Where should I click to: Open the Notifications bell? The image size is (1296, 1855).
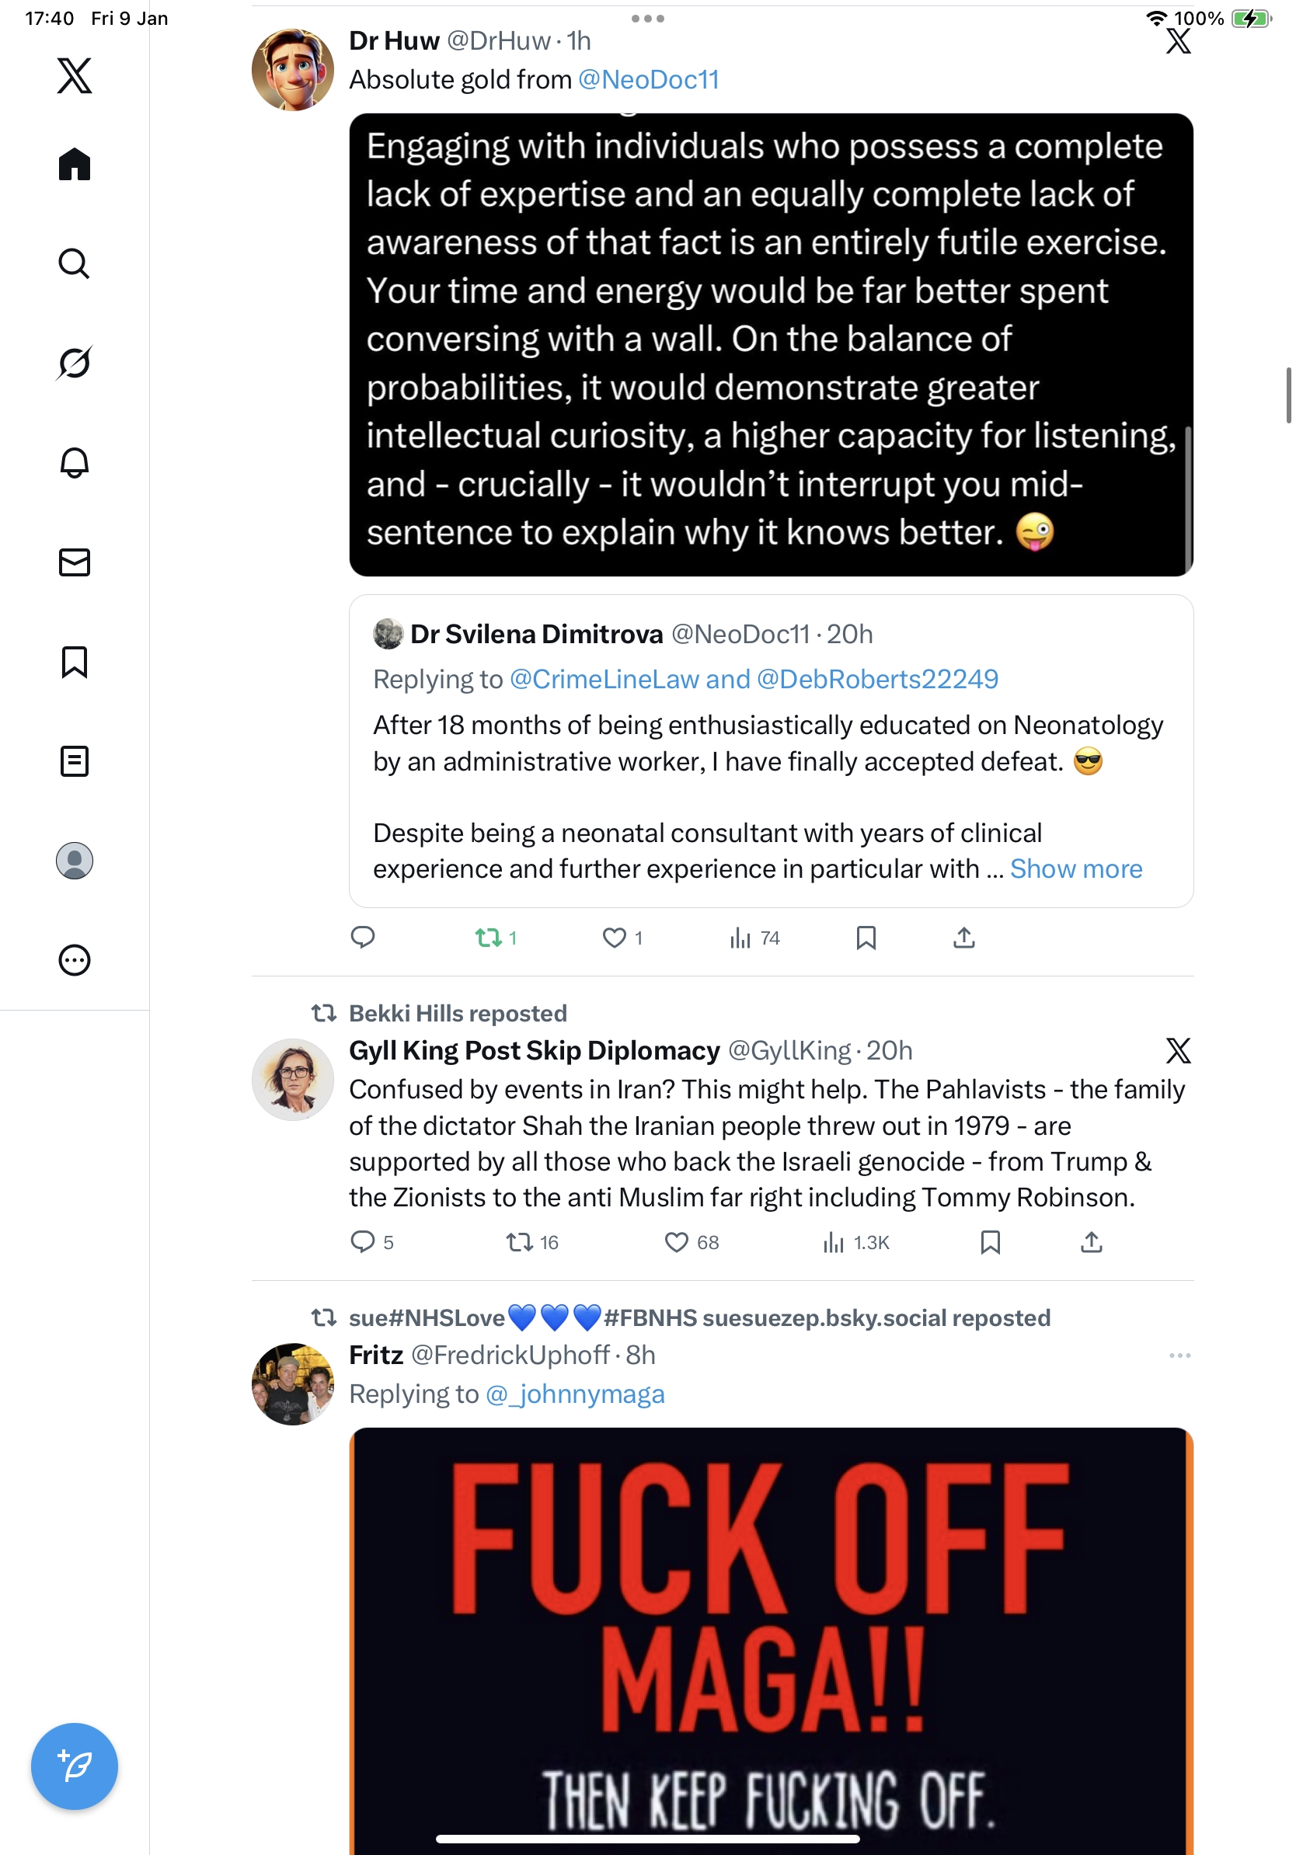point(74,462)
* * *
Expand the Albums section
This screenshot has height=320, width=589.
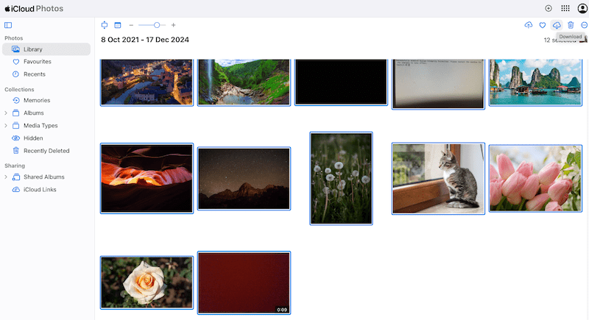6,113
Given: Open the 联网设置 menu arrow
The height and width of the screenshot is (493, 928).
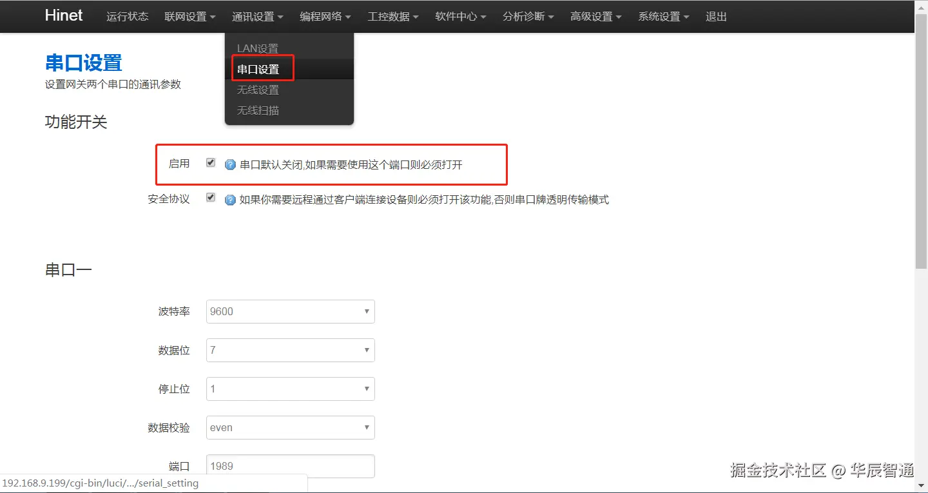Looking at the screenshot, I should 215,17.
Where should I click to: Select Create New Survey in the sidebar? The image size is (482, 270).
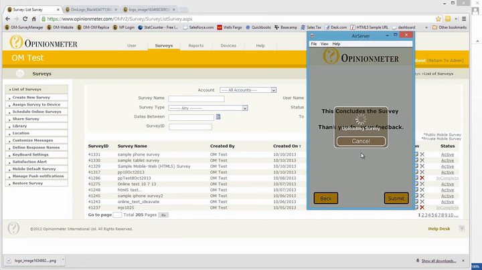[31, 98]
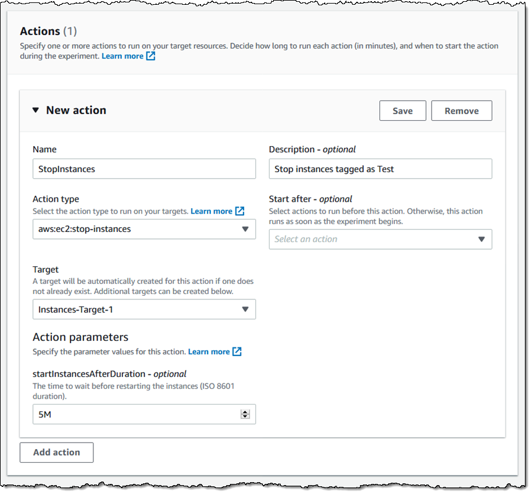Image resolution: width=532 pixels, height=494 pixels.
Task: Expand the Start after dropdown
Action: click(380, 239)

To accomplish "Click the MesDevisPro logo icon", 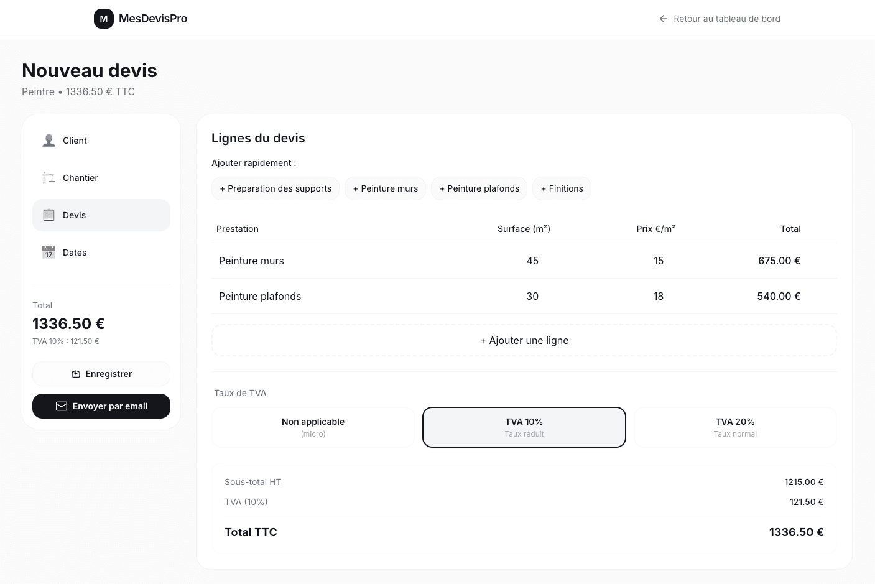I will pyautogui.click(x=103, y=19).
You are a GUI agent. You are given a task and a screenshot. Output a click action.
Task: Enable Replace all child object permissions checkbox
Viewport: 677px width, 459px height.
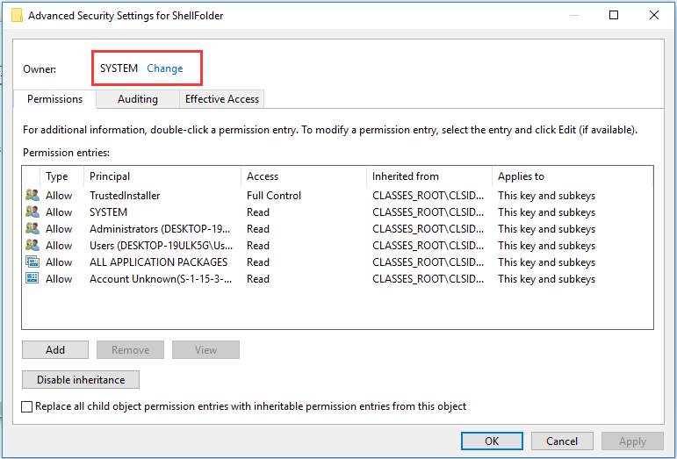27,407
==
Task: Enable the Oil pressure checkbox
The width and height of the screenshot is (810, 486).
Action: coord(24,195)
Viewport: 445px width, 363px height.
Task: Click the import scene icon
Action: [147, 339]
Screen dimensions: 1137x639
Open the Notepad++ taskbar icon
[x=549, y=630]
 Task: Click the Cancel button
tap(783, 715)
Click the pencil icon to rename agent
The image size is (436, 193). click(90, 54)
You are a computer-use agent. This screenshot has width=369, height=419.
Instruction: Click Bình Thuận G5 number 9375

TASK OBJECTIVE:
In the entries above, find each line with "Enable" and list it.

TASK ANSWER:
Task: Enable Replace all child object permissions checkbox
Task: Enable the Oil pressure checkbox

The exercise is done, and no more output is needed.